“It’s a heist!” Lisa said, bouncing up and down with excitement. “You’re doing a heist!”
“I guess that would be one way to put it.”
“Heist!” Lisa repeated. She started clapping her hands. “Heist! Heist! Heist!”
“I have to tell you, Laur,” Ryan said, “it kinda sounds…heist-y.”
Laurie nodded. “Okay. Well, either way, can you come up on Tuesday? Maybe stay until Friday or so?”
“For the heist! The weekday heist!” Lisa contributed, and Ryan and Laurie both laughed, because how could you not?
“You can come with him if you want, Lis. I’d love to see you.”
“You know I don’t go places where I singlehandedly increase the Black population by more than ten percent,” she said. “But you better keep me updated. This is very exciting. And if you don’t let Ryan wear a costume and take a picture of it, I might not forgive either one of you.”
Chapter Sixteen
Ryan’s plane was already going to be late, and then it arrived late, and it was almost not worth anyone dragging themselves over to the house to say hello. But when Laurie got him back to Dot’s at 10:30 on Tuesday night, they found that Nick and June had both come in the unlocked back door just as they’d been invited to do, and were sitting at the kitchen table, sharing a sleeve of Girl Scout cookies. “Can’t resist the Thin Mints, huh?” Laurie asked as she slung her purse onto a hook by the door.

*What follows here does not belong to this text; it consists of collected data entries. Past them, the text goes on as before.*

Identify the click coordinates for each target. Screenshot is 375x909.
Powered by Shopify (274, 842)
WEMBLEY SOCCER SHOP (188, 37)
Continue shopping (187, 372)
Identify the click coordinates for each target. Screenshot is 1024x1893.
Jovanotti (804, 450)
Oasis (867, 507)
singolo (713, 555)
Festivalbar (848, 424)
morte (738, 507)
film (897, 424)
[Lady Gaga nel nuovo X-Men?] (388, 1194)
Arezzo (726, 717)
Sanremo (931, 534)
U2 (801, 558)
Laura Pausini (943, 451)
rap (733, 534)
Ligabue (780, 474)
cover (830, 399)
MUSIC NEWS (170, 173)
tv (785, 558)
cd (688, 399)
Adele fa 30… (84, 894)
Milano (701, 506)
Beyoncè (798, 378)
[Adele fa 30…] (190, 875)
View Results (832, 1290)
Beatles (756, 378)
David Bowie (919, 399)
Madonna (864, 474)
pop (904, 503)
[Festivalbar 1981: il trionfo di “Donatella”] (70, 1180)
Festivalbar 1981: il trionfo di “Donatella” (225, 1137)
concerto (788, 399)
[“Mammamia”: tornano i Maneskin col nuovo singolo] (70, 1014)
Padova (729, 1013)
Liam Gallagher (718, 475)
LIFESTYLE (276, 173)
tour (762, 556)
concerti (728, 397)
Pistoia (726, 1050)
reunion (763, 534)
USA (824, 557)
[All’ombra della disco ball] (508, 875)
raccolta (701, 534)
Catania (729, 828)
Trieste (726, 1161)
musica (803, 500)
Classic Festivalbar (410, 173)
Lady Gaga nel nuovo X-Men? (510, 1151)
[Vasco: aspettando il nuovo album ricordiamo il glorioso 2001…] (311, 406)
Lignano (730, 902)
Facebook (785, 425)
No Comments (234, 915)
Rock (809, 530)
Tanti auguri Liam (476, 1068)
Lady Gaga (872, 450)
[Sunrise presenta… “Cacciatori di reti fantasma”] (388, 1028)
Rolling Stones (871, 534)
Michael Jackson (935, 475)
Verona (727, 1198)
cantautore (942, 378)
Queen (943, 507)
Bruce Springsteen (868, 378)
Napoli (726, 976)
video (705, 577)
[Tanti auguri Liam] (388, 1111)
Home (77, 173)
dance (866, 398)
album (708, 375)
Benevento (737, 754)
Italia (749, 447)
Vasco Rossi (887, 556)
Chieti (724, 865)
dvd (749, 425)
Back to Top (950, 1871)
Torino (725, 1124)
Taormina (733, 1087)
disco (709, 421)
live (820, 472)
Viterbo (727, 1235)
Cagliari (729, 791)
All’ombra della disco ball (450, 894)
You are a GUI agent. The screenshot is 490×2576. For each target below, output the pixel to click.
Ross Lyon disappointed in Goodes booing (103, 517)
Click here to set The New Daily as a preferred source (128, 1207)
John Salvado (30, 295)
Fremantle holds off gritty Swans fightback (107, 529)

“They set up outside the library every single year,” Nick said as he pushed his chair back. “I’m helpless.” He put out his hand and took Ryan’s, and then they pulled each other in. “Good to see you,” Nick said.
“I love a bro hug!” June cooed, and then she hugged the thirty-six-year-old actor, now handsome and married, who had had the most devastating crush on her when she was eighteen and he was fourteen.
He just said, over her shoulder, “Junie.”
Dot’s square kitchen table now seemed like it had four sturdy chairs in it specifically for this night, for this reunion between these four people who had not all been in the same room at an event that was not a wedding full of strangers for close to twenty years. Laurie sat directly across from Nick, and if asked, she would have denied that it was so she could look at him while she drank her iced tea. Ryan had a pack of gum in his hands and he kept turning it over and over, end to end, fiddling with it on the table, as he told them about the TV job he was auditioning for and the play he was hoping to star in that his friend was writing. “And of course,” he said, “we’re trying to have a baby on top of everything else.”
“Oh boy,” June said sympathetically. “How’s that going, bub?”
“Right now,” he said, “it’s not really going. We’re trying to figure out whether we’re doing one more IVF round or not.”
“What’s that going to come down to?” Laurie asked.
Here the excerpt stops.